The invention relates to use of a hydraulic accumulator as a means of storing energy to assist in meeting intermittent load-acceleration demands in a hydraulic drive of the load.
The text Industrial Hydraulics, Pippinger/Hicks, McGraw-Hill, Second Ed., at Section 6.8 ("Fluid Storage Accumulators"), pages 189/190, shows and describes a conventional use of a hydraulic accumulator as a volume-storage unit. Fluid from a fixed-delivery pump passes through a first check valve as long as work-load pressures are less than a relief-valve setting. When work-load pressures rise, e.g., to within 20 percent of the relief-valve setting, fluid can pass through a sequence valve to the accumulator, until the accumulator is fully charged, whereupon the relief valve will assure against further pressure rise. A variable-delivery pump is described as an alternative to the fixed delivery pump. In either case, the accumulator-stored volume and pressure are available to assist the pump output in response to a range of varying load demand.

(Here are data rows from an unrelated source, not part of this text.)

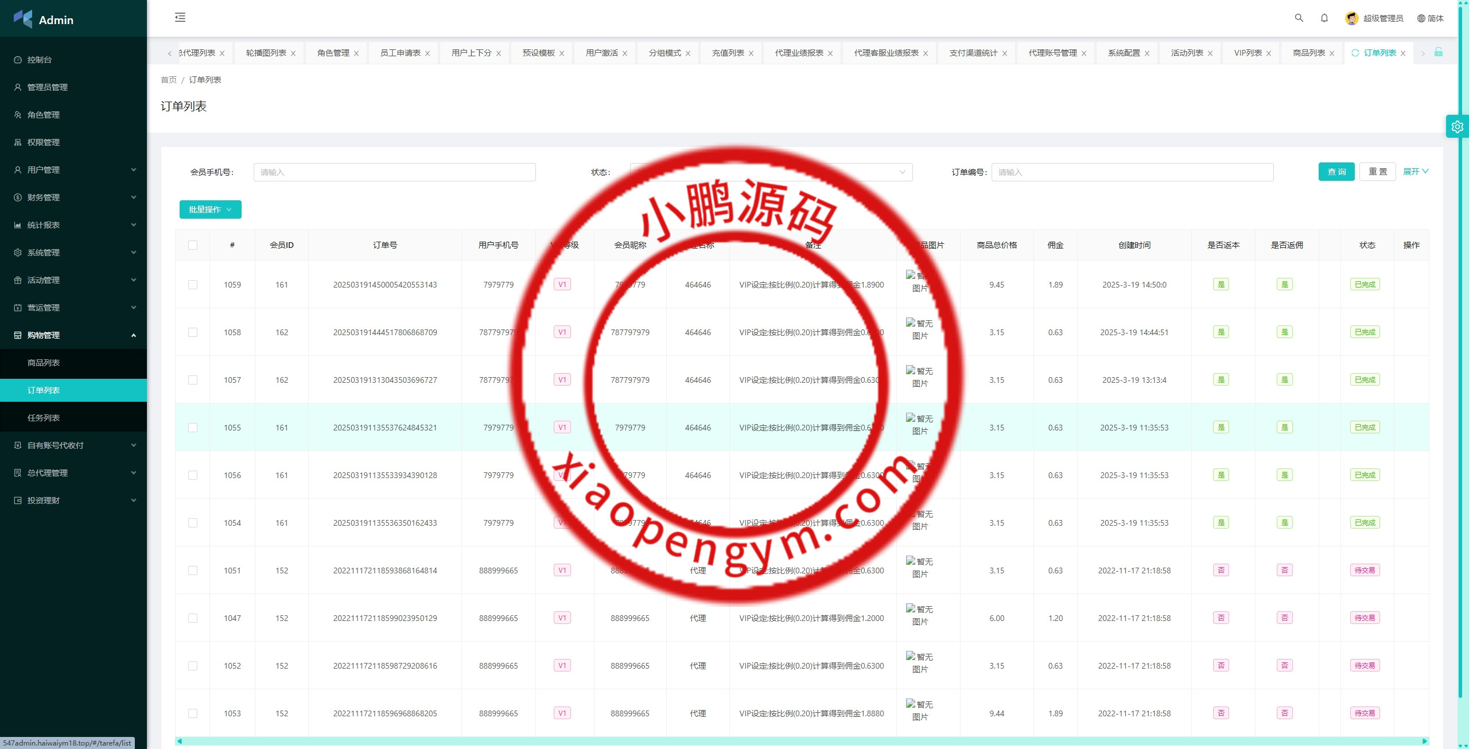Click the lock icon beside tabs

point(1439,52)
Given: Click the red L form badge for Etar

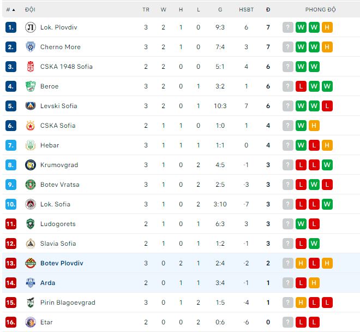Looking at the screenshot, I should pos(301,322).
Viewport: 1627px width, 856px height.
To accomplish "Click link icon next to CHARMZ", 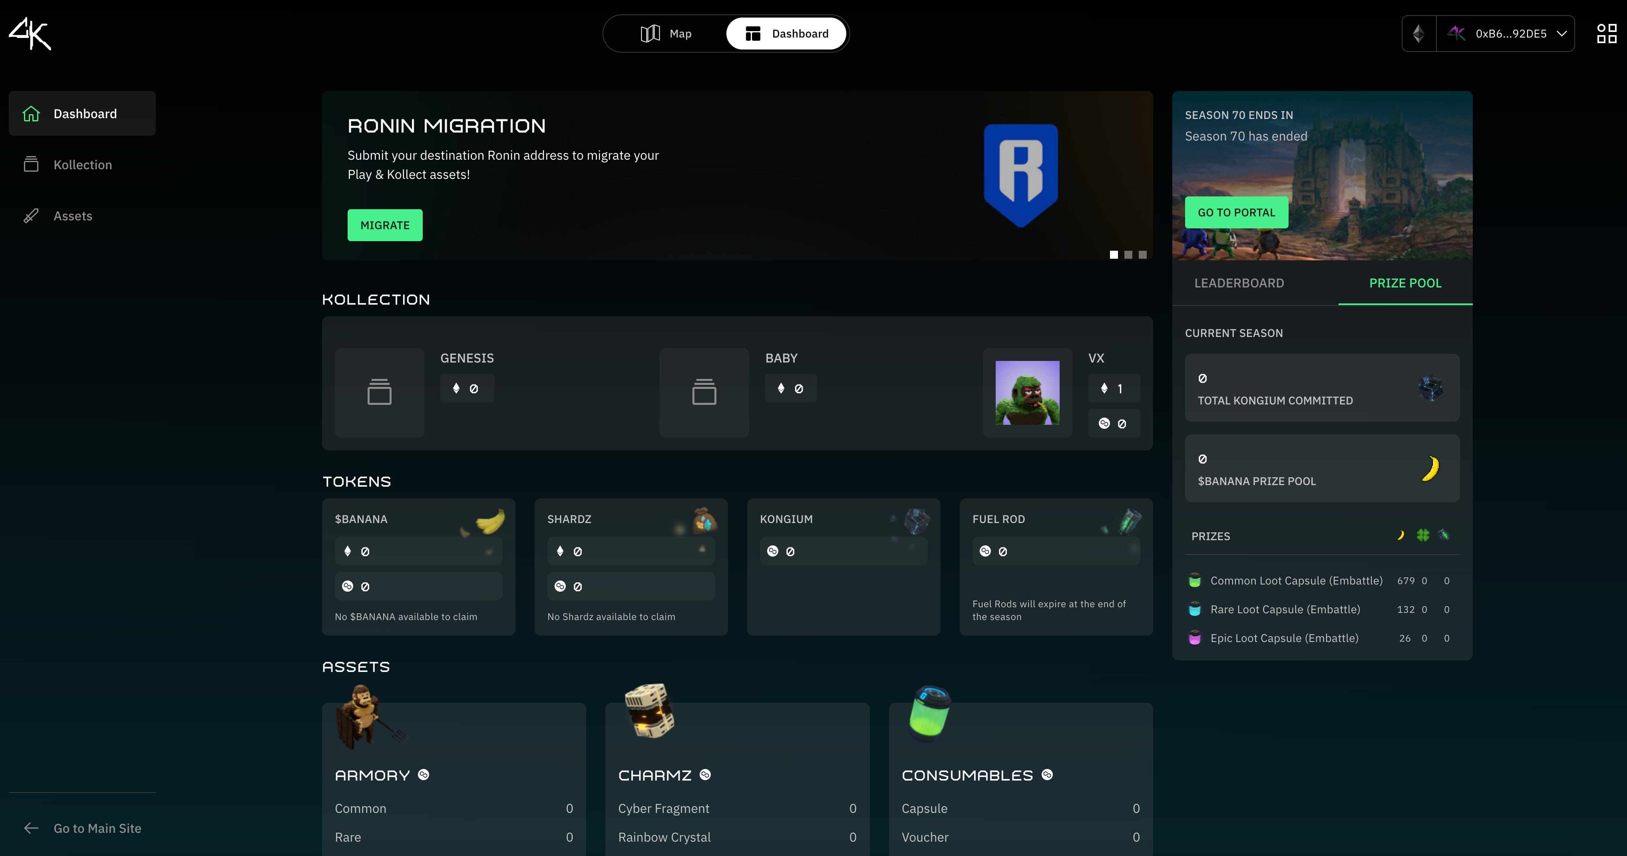I will tap(705, 775).
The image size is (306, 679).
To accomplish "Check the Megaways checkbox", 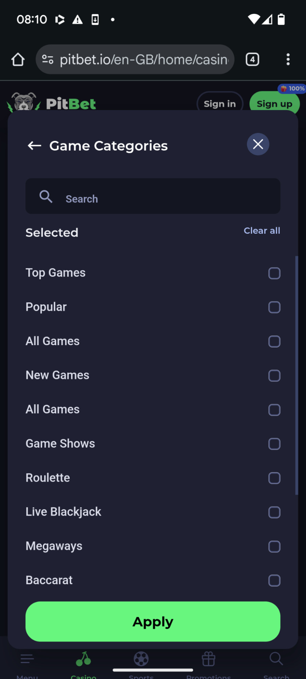I will point(274,547).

Berkman, et al. U.S. Pat. No. 3,238,722 describes a more complex system of using a hydraulic accumulator for delivering stored pressure fluid for transient acceleration of a load, which happens to involve slewing angular acceleration of a crane about a vertical axis; the system also incorporates means for utilizing angular slewing momentum to restore hydraulic fluid to the accumulator during the deceleration phase of slewing. The system requires a high-pressure circuit with a first accumulator and a low-pressure circuit with a second accumulator, plus relatively elaborate control interconnections between components of these circuits.